Monday, June 25, 2012

After three weeks in this class, I am starting, once again, to wrap my brain around queer theory and to immerse myself in the ideas and terminology used by the theorists we are reading. Some of the most interesting points that I have absorbed so far, are:

1. The very idea of queer as an elusive, transitory term that changes over time and is, by nature, undefinable. I think the very best reintroduction I could have received to queer theory was at the end of Jagose's first chapter: "In deferring any final assessment of queer as a critical term, this book acknowledges that if queer lives up to its radical potential - and does not solidify as merely another acceptable (though oppositional) category - its ongoing evolutions cannot be anticipated: its future is - after all - the future" (Jagose, 6). To put queer into the context of the dominant heteronormative society almost seems to reaffirm that heteronormativity, but the important point is that queer, then, accounts always for the marginalized sexualities or genders.

2. The second idea to rattle me was the idea that sex, as we know it, has a component of medicalization that shapes society's discourse on sexuality. "Throughout the nineteenth century, sex seems to have been incorporated into two very distinct orders of knowledge: a biology of reproduction, and which developed continuously according to a general scientific normativity, and a medicine of sex conforming to quite different rules of formation" (Foucault, 54). Throughout the History of Sexuality, Foucault shows how the discourse around sex began to focus on the reproductive (married) couple and how, at the same time, the discussion of their sex was medicalized.
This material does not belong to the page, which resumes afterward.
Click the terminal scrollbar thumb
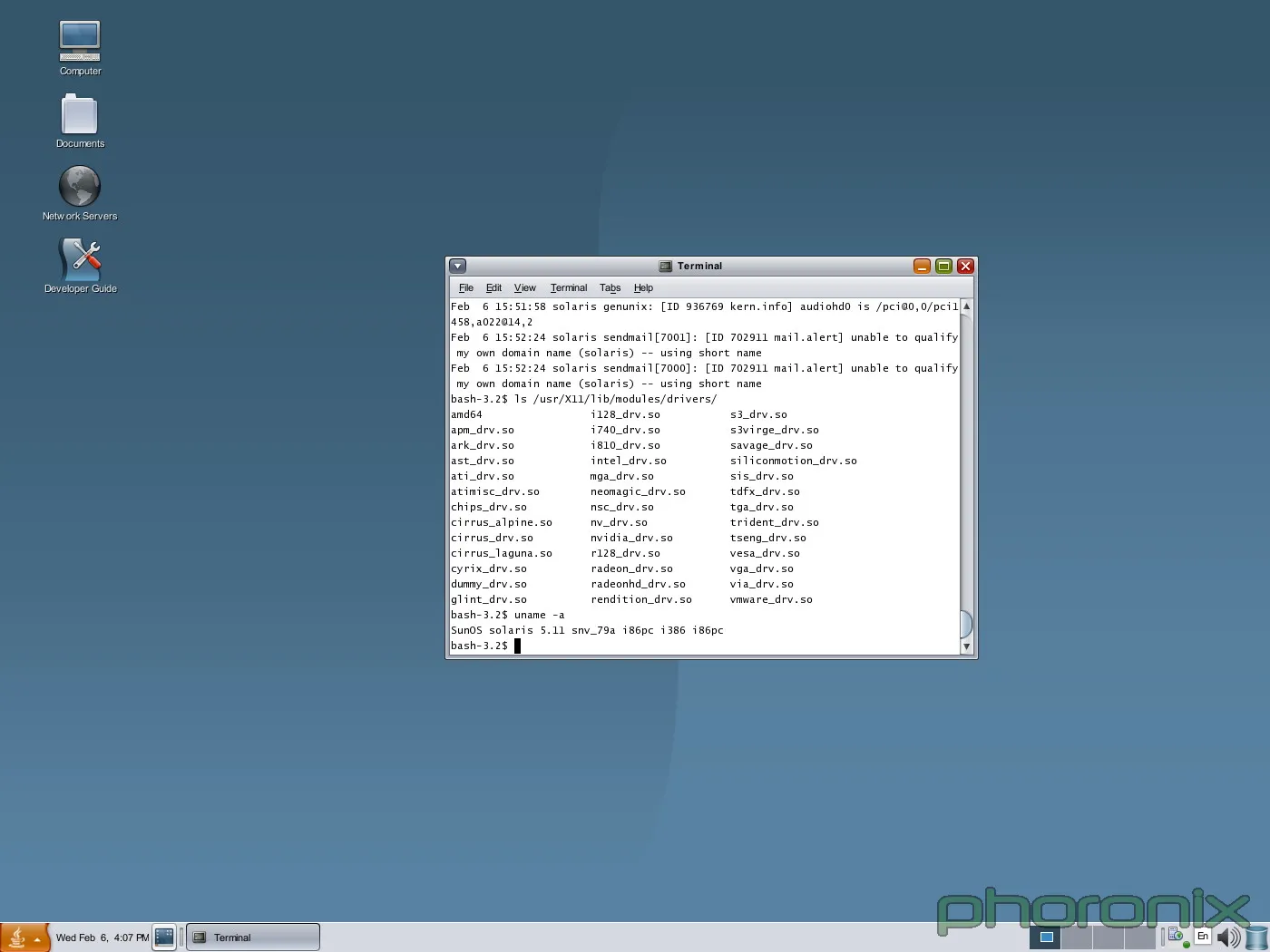pos(967,625)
In my mind, this is how the modern idea of heternormativity/queerness really take shape (since, in a sense, there cannot be one without the other): through the discourse put forth by the politics of power.

3. Another point that stood out to me under the larger umbrella of gender is the finer point of gender identity and how is different yet inextricably linked to sexuality. In her accessible article "How to Bring Your Kids up Gay," Sedgwick says of society's view of gender and sexuality as "continuous and collapsible categories" that, traditionally, "anyone, male or female, who desires a man must by definition be feminine; and that anyone, male or female, who desires a woman must by the same token be masculine. That one woman, as a woman, might desire another; that one man, as a man, might desire another: the indispensable need to make these powerful, subversive assertions has seemed, perhaps, to require a relative deemphasis of the links between gay adults and gender-nonconforming children" (Sedgwick, 72). The queering of my own preconceived notions about gender and sexuality have forced me to view the two as related but separate entities, all theories about construction aside.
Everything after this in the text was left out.